The House will examine the failings of the pandemic rental assistance fund.

The vast majority of a $46.5 billion rental assistance fund sits unspent, despite one estimate that puts the number of renters in immediate danger of eviction at two million.

The House Financial Services Committee will hold a hearing on Friday to examine the shortcomings of the fund, known as the Emergency Rental Assistance Program, which had only distributed a fraction of its total funding by Aug. 1, according to the Treasury Department.

Federal and local officials, housing experts, landlords and tenants have cited an array of problems that slowed the flow of aid:

  • Bureaucratic missteps at all levels of government.

  • Onerous applications.

  • Resistance from landlords.

  • The reluctance of local officials to ease eligibility requirements for the poor.

  • Difficulty raising awareness that rental aid even existed.

  • A steep rise in rents that increased the incentive for kicking out low-income tenants.

Over the past several months, the White House and Treasury Department have been racing to deal with the program’s problems, repeatedly revising guidelines to allow tenants to receive payouts with a minimum of documentation, while enlisting state judges and even law school students to help tenants delay or prevent their evictions, report Glenn Thrush and Conor Dougherty of The New York Times.

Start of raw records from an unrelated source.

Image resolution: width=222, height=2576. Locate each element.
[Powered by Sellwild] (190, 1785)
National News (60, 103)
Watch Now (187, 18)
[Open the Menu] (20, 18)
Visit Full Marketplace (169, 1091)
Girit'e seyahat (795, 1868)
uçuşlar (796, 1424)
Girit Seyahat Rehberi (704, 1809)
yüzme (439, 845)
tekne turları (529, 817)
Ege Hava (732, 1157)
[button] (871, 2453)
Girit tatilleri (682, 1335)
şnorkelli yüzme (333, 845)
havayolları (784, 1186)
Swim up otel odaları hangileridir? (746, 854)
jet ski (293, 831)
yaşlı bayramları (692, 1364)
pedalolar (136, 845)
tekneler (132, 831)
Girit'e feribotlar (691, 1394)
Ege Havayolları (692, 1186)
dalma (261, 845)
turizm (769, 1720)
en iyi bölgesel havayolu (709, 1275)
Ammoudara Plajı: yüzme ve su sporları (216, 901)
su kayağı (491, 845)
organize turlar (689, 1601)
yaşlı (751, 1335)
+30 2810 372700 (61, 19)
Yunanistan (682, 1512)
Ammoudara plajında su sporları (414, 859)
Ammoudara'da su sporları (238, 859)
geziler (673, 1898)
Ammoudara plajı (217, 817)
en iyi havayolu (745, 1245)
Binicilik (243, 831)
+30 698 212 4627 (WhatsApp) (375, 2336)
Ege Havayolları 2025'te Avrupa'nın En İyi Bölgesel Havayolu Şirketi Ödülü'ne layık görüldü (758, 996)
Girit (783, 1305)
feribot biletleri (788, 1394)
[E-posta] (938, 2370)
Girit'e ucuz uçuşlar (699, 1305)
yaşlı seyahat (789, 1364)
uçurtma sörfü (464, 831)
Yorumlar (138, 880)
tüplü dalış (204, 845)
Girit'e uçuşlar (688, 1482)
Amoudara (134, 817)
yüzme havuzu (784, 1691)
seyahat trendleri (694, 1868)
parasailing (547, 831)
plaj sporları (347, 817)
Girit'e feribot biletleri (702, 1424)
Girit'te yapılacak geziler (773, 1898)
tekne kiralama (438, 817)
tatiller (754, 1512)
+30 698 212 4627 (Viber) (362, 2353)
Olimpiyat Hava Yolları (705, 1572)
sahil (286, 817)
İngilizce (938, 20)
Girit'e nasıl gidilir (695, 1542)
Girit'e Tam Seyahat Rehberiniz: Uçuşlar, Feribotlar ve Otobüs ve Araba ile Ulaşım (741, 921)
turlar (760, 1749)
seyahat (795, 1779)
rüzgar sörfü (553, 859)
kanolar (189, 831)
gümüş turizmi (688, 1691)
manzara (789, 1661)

Attempts to stave off evictions go back to last spring, when about $4 billion in rental assistance was tucked into the $2.2 trillion CARES Act signed last March by President Donald J. Trump. Unlike other federal emergency programs, like stimulus checks, which were mainly controlled by Washington, rental assistance was given to states and large cities and counties, which were free to design their own programs to suit their local needs.